Windhoek: The Namibian Competition Commission (NaCC) has urged businesses to adhere to merger regulations as outlined in Competition Act No. 2 of 2003. NaCC spokesperson Dina //Gowases, in a press release, emphasized the importance of businesses notifying the commission if their combined asset value or turnover exceeds N. dollars 30 million and the target entity’s value or turnover exceeds N. dollars 15 million.

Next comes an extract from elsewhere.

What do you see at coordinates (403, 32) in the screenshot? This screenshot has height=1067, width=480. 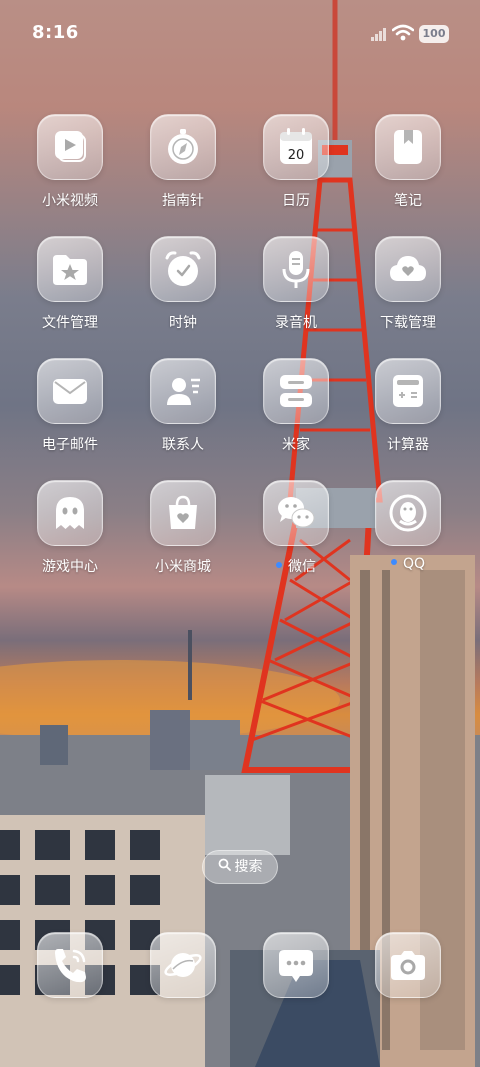 I see `wifi-icon` at bounding box center [403, 32]. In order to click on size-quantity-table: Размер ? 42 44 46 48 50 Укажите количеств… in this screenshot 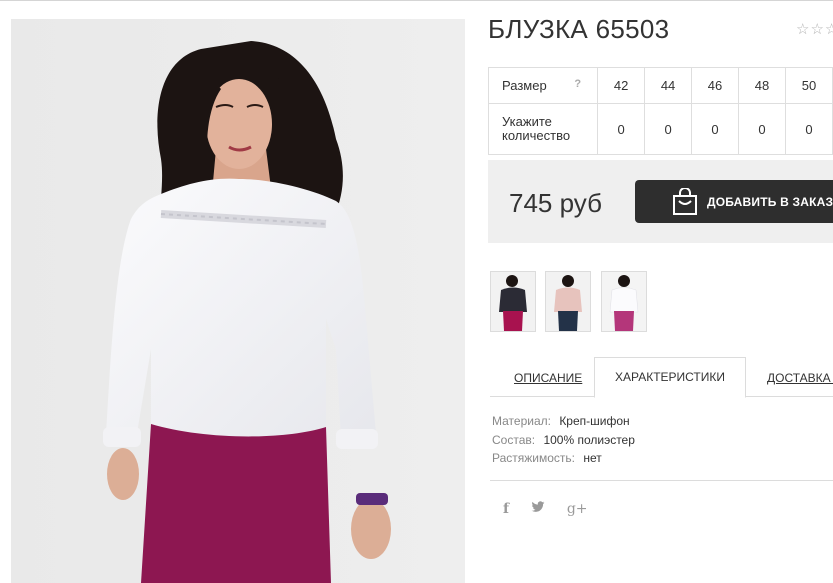, I will do `click(660, 111)`.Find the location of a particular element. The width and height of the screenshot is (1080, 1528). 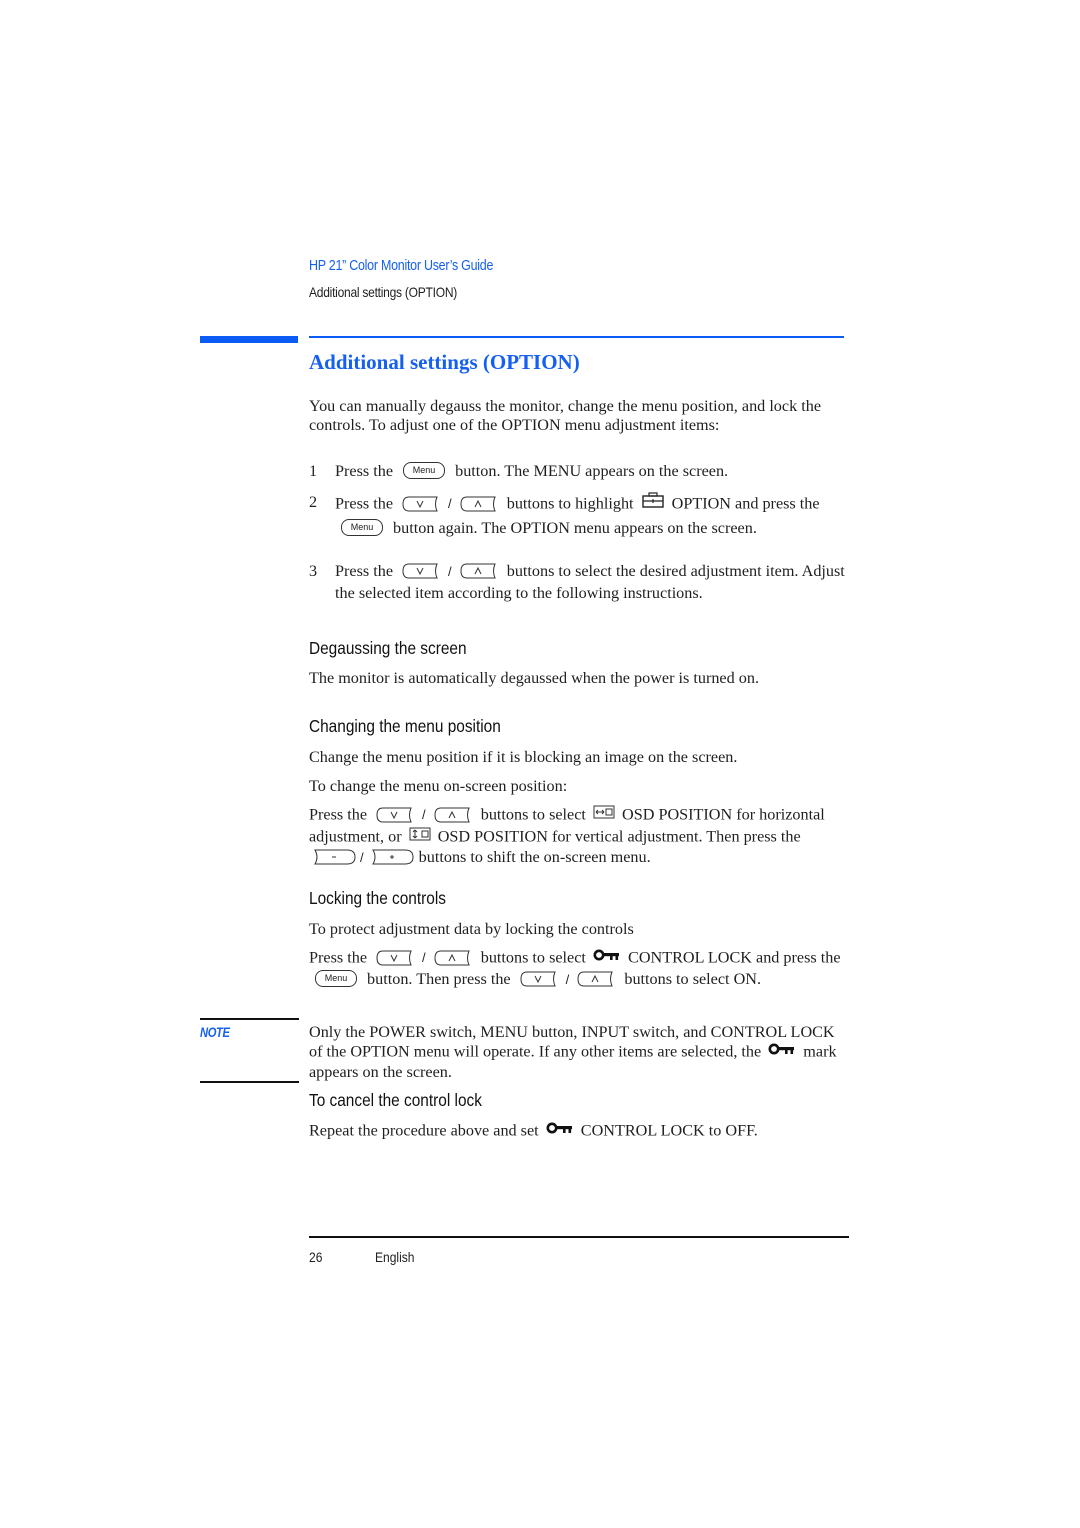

According to Namibia Press Agency, failing to notify the NaCC or proceeding with a merger without approval constitutes a breach of the law and can lead to significant penalties or legal action. Dina //Gowases highlighted that non-compliance undermines the objectives of the Act, affecting the commission’s ability to assess the impact of mergers on competition and public interest.
She noted that non-compliance could include implementing unapproved mergers, disregarding conditions, or providing incorrect information. In such instances, the commission may apply to the High Court for an interdict, order divestitures, declare agreements void, or request penalties of up to 10 per cent of a firm’s global turnover.
‘Approval by the commission does not exempt a business from other legal obligations or court requirements,’ she stated. She further explained that conditions attached to merger approvals might include structural changes such as asset sales, or behavioural requirements such as pricing rules and job retention.
The commission also encouraged businesses to engage with it regarding any proposed changes and to seek clarity where necessary, emphasizing that compliance helps maintain a competitive market and protects consumers.